■ PAGE EXCERPT ■
(begin)

Why Kenya’s big projects have failed to stir economic growth

Tuesday, March 10th, 2020 00:00 |
Galana Kulalu irrigation project. Increased appetite for mega projects has seen the country’s debt hit the Sh6 trillion mark.

Taxpayers have been exposed to financial risks as debt hits the Sh6 trillion mark with investments such as ambitious mega projects and infrastructure development fail to stir growth to cushion the economy.

With fiscal gaps and consistent failure of Kenya Revenue Authority (KRA) to meet the National Treasury’s lofty revenue collection targets, the exchequer is forced into the market for more loans at the expense of taxpayers.

Recent government data estimated gross public debt to have increased over the past two decades from Sh502.3 billion in December 1999 to Sh6.05 trillion by 2019.

Experts say while the taxman and the economy is unable to raise enough cash as projected, money set aside for projects has been siphoned through ill-conceived contracts, inflated costs and surcharges.

Churchill Ogutu, senior research analyst at Genghis Capital, says mega projects are not intended to operate in a vacuum.

“There is the argument that mega projects are meant to catalyse growth but that is only one side of the coin, more technically the supply side, but if you look at the demand side, you find that the environment is fragile,” he said.

Private sector consumption is weak. If one pays attention to the news flow, they will notice that it is awash with layoffs by firms and auctions of private property.

The negative outturn in revenue also signal that the rate of return of the mega projects may be punching below its weight.

“It’s clear we are already trimming our cloth and therefore, I think we need to look aggressively at the entire mega projects suite and focus on those with the biggest return on investment (ROI), the speed to the ROI inflexion point and the sunk cost component,” said Aly Khan Satchu.

“We are obviously looking at the debt portfolio as well,” he said.

But questions abound on the viability of some of these development ventures after it emerged the flagship Standard Gauge Railway (SGR) is raking in suboptimal returns from its passenger and freight business contrary to initial projections.

Whether it is construction of dams, an oil pipeline or procurement of power generators, the heist narrative takes precedence.

Beneath the façade of Kenya’s landscape, which is dotted with projects, lay the stolen dreams of the nation in form of abandoned projects, those shoddily done and those whose cost were inflated.

(end)

■ REQUIRED WORK ■
[a] In the article on Kenya's mega projects, what was the country's gross public debt in December 1999?
[b] Write the next few paragraphs of the article on why Kenya's big projects have failed to stir economic growth, picking up after its final sentence.

■ INFORMATION SUPPLIED ■
(begin)

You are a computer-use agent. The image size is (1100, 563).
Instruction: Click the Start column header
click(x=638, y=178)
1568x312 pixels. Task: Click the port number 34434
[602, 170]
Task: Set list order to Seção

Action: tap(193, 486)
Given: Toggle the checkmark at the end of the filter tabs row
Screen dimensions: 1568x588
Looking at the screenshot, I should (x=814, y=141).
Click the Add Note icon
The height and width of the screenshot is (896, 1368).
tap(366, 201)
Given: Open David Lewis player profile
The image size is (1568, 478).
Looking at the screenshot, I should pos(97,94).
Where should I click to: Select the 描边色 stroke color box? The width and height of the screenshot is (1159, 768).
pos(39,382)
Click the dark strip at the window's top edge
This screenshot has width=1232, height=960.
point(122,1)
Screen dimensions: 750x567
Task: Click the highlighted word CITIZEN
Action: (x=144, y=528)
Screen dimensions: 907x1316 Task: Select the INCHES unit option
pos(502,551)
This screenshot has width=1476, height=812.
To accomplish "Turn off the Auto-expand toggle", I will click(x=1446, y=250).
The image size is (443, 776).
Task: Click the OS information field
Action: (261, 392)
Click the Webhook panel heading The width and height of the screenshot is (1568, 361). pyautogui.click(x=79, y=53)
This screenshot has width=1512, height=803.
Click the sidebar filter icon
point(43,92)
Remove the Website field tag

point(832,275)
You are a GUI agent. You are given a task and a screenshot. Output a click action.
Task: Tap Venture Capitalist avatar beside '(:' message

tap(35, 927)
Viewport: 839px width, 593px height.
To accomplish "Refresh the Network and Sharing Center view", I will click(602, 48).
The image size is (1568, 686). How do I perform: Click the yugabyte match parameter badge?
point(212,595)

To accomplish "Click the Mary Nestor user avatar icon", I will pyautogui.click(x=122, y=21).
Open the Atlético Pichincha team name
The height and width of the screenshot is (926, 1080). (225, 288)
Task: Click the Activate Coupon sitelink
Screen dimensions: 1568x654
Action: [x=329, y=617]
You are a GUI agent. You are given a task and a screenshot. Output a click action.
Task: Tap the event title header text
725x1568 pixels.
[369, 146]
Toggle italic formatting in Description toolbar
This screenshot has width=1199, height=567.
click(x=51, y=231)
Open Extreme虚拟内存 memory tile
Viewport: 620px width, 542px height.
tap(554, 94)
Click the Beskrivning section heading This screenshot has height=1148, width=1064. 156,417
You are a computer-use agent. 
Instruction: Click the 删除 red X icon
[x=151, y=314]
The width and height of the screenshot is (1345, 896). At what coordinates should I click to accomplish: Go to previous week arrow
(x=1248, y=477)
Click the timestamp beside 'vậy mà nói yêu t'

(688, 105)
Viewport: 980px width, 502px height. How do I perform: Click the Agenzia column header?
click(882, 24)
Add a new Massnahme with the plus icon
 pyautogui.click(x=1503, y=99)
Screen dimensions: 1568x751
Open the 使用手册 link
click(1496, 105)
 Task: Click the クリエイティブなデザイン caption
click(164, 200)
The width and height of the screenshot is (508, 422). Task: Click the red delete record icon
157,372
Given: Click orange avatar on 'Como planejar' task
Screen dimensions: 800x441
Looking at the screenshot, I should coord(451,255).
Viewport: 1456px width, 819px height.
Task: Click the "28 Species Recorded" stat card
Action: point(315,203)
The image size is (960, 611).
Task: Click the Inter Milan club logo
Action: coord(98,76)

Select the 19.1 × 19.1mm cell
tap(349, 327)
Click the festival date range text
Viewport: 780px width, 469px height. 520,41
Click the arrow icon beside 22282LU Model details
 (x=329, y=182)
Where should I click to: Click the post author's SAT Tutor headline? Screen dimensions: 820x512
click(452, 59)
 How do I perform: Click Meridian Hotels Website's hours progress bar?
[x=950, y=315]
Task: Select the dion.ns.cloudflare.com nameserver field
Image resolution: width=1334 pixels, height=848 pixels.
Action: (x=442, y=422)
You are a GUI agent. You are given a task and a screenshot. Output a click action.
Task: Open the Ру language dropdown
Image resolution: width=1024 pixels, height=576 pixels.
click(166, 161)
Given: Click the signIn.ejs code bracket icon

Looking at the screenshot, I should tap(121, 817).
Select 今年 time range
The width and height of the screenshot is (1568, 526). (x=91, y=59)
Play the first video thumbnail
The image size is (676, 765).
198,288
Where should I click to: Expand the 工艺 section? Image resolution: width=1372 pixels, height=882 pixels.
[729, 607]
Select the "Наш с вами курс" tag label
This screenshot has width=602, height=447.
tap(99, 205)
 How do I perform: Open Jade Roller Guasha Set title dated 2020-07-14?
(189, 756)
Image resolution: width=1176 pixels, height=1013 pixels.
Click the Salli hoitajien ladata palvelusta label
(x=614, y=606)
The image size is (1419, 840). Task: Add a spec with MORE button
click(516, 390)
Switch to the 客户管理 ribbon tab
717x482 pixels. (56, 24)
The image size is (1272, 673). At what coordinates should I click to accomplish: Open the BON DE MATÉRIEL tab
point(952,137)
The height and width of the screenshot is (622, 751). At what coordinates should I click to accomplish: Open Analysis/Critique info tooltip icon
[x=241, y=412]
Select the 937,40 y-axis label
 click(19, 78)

(end)

■ ANSWERS PER TASK ■
[a] Sh502.3 billion.

[b]
In all, economic experts argue corruption is the single greatest obstacle preventing Kenya from achieving its enormous potential.

It drains billions of shillings each year from the country’s economy, stymies development and weakens the social contract between the government and its people.

Social contract

As a result, a number of mega projects are stalling while others have stalled already, leaving taxpayers to absorb billions of shillings in losses with legal remedies proving equally costly.

In his report published in July 2019, the retired Auditor General Edward Ouko revealed that the government could not account for about 65 per cent of Sh2 trillion spent by State departments during the 2016/17 financial year.

Apparently, only 35 per cent of State ministries, agencies and departments were given a clean bill of financial health.

The audit revealed that of the accounts examined, only 46 per cent (below average) had a qualified audit opinion, 10 per cent an adverse opinion, while no conclusion could be reached for eight per cent.

Ouko’s dossier further revealed that President Uhuru Kenyatta’s administration may have lost Sh381 billion in suspected irregularities of commission and omission.

He decried then that most national government entities have continued to report huge unsupported and unanalysed cashbook balances in a clear case of mischief.

Despite calls to apprehend the culprits and recover lost cash, the executive has only paid lip service with the Directorate of Criminal Investigations (DCI) and the prosecution being accused of conducting shoddy investigations.

Cases submitted by the Office of the Directorate of Public Prosecutions (ODPP) have either collapsed, were withdrawn or dismissed by courts leaving taxpayers without recourse.

As blame game ensues, the exchequer is hemorrhaging billions of shillings, funds that would be used to catalyse jobs creation and enable developments for economic growth.

Just last year alone, Italian firm CMC di Ravenna, India’s IVRCL and Spanish infrastructure firm Isolux Corsán collapsed after gobbling up billions of shillings from the exchequer.

CMC di Ravenna was paid Sh18 billion to build the Arror and Kimwarer dams but it was soon discovered to have declared bankruptcy, with only 26 per cent of work completed.

Production forcast

Isolux on the other hand was paid Sh11.96 billion of the Sh28.9 billion for the construction of the 435-kilometre Loiyangalani-Suswa transmission line, before its contract was terminated – having completed 57 per cent of work.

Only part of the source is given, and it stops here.